* INFORMATION SUPPLIED:
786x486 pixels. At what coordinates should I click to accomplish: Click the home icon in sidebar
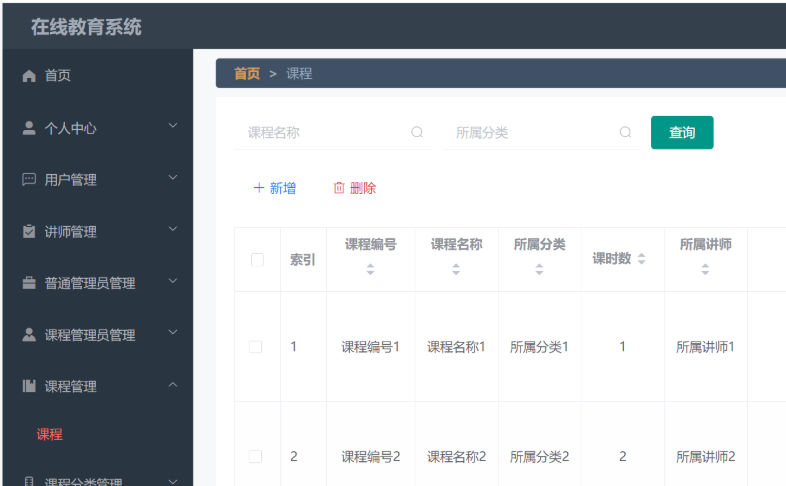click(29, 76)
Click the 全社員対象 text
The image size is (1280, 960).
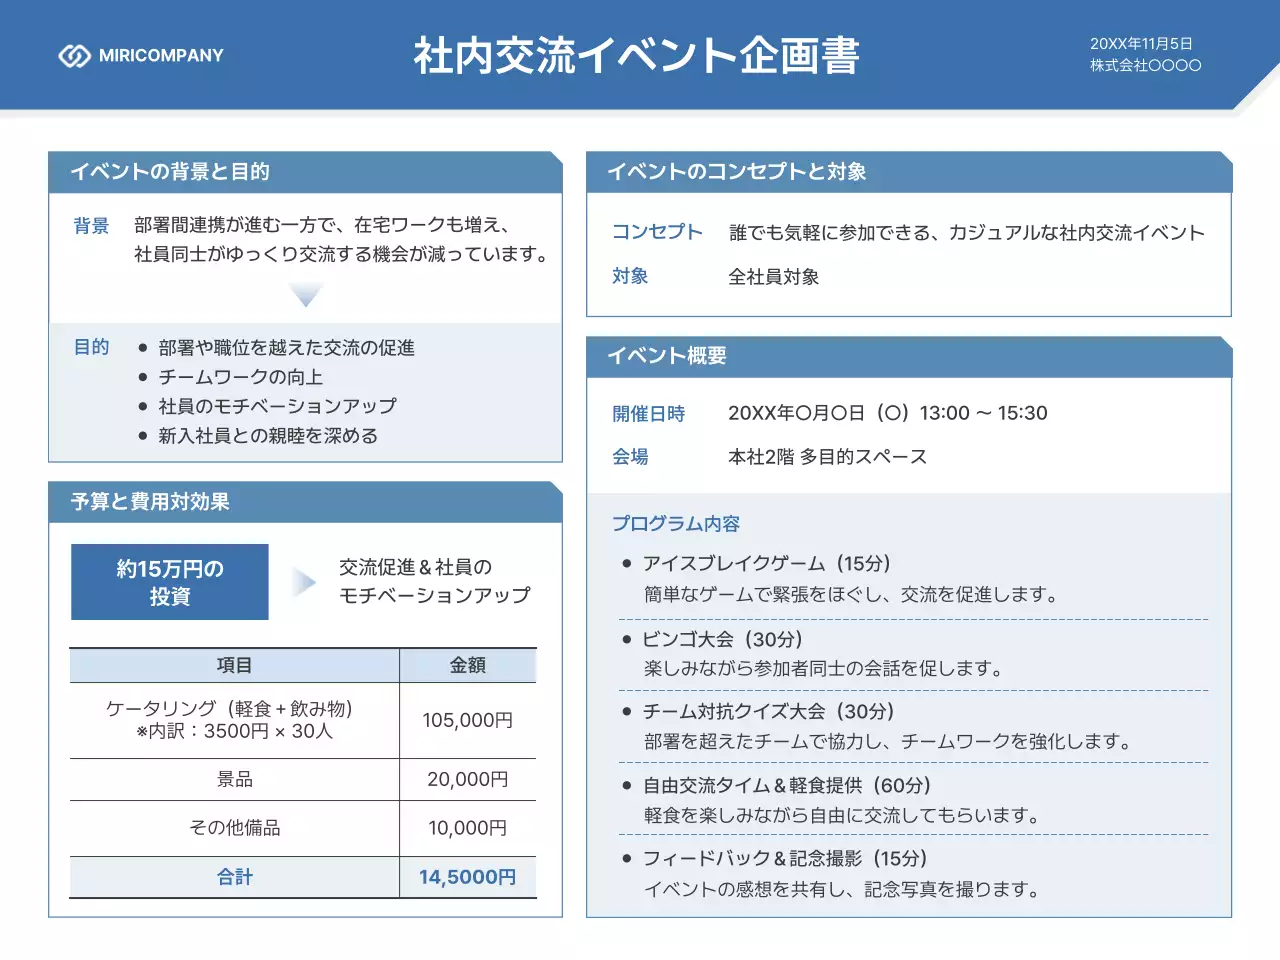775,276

==

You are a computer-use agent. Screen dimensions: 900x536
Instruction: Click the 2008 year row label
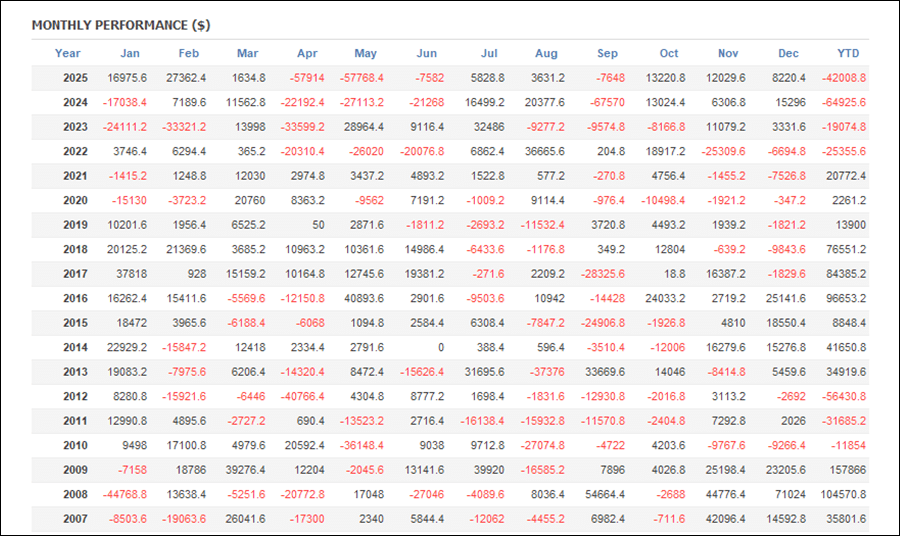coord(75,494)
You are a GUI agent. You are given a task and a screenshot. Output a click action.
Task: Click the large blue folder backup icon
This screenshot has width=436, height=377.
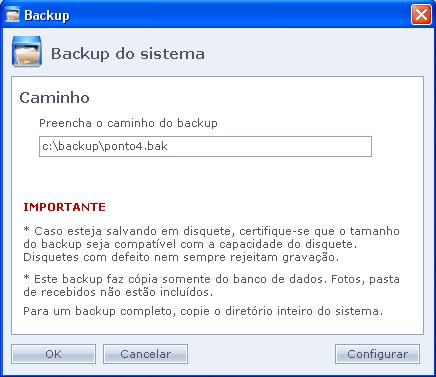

--

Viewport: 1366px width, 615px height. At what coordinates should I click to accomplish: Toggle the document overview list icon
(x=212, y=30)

* YOUR INSTRUCTIONS: Only one number is wanted: how many lines of the listing above hold the word "agent".

* OUTPUT FOR THIS TASK: 2